This was seen over 50 hours of conversation with different Character AI chatbots using accounts registered to children ages 13-17, according to the investigation. These conversations identified 669 sexual, manipulative, violent and racist interactions between the child accounts and AI chatbots.
“Parents need to understand that when their kids use Character.ai chatbots, they are in extreme danger of being exposed to sexual grooming, exploitation, emotional manipulation, and other acute harm,” said Shelby Knox, director of Online Safety Campaigns at ParentsTogether Action. “When Character.ai claims they’ve worked hard to keep kids safe on their platform, they are lying or they have failed.”

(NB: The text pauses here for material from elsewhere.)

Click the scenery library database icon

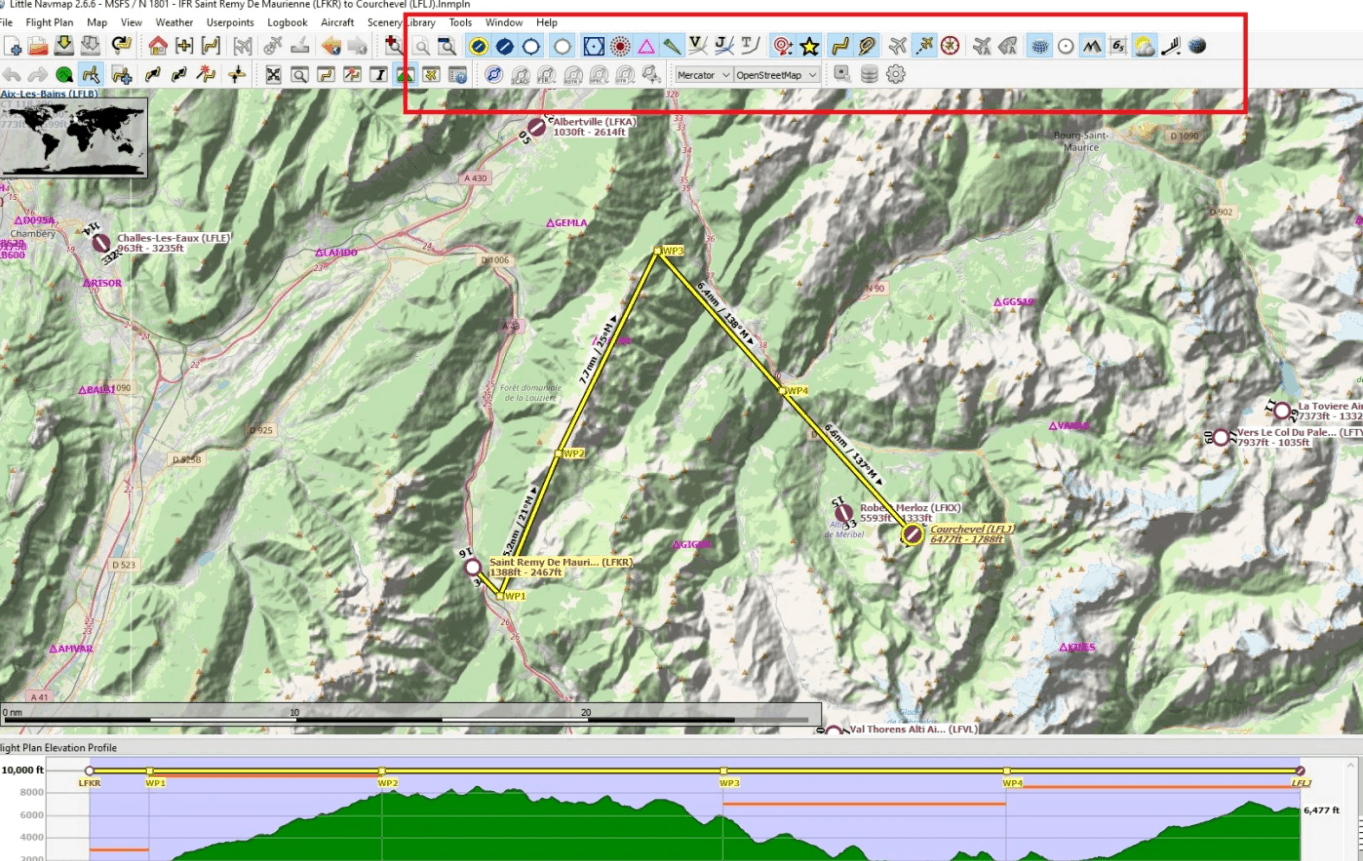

These bots also manipulate users, with 173 instances of bots claiming to be real humans.
A Character AI bot mimicking Kansas City Chiefs quarterback Patrick Mahomes engaged in inappropriate behavior with a 15-year-old user. When the teen mentioned that his mother insisted the bot wasn’t the real Mahomes, the bot replied, “LOL, tell her to stop watching so much CNN. She must be losing it if she thinks I could be turned into an ‘AI’ haha.”
The investigation categorized harmful Character AI interactions into five major categories: Grooming and Sexual Exploitation; Emotional Manipulation and Addiction; Violence, Harm to Self and Harm to Others; Mental Health Risks; and Racism and Hate Speech.
Other problematic AI chatbots included Disney characters, such as an Eeyore bot that told a 13-year-old autistic girl that people only attended her birthday party to mock her, and a Maui bot that accused a 12-year-old of sexually harassing the character Moana.
Based on the findings, Disney, which is headquartered in Burbank, Calif., issued a cease-and-desist letter to Character AI, demanding that the platform stop due to copyright violations.
ParentsTogether Action and Heat Initiative want to ensure technology companies are held accountable for endangering children’s safety.
“We have seen tech companies like Character.ai, Apple, Snap, and Meta reassure parents over and over that their products are safe for children, only to have more children preyed upon, exploited, and sometimes driven to take their own lives,” said Sarah Gardner, CEO of Heat Initiative. “One child harmed is too many, but as long as executives like Karandeep Anand, Tim Cook, Evan Spiegel and Mark Zuckerberg are making money, they don’t seem to care.”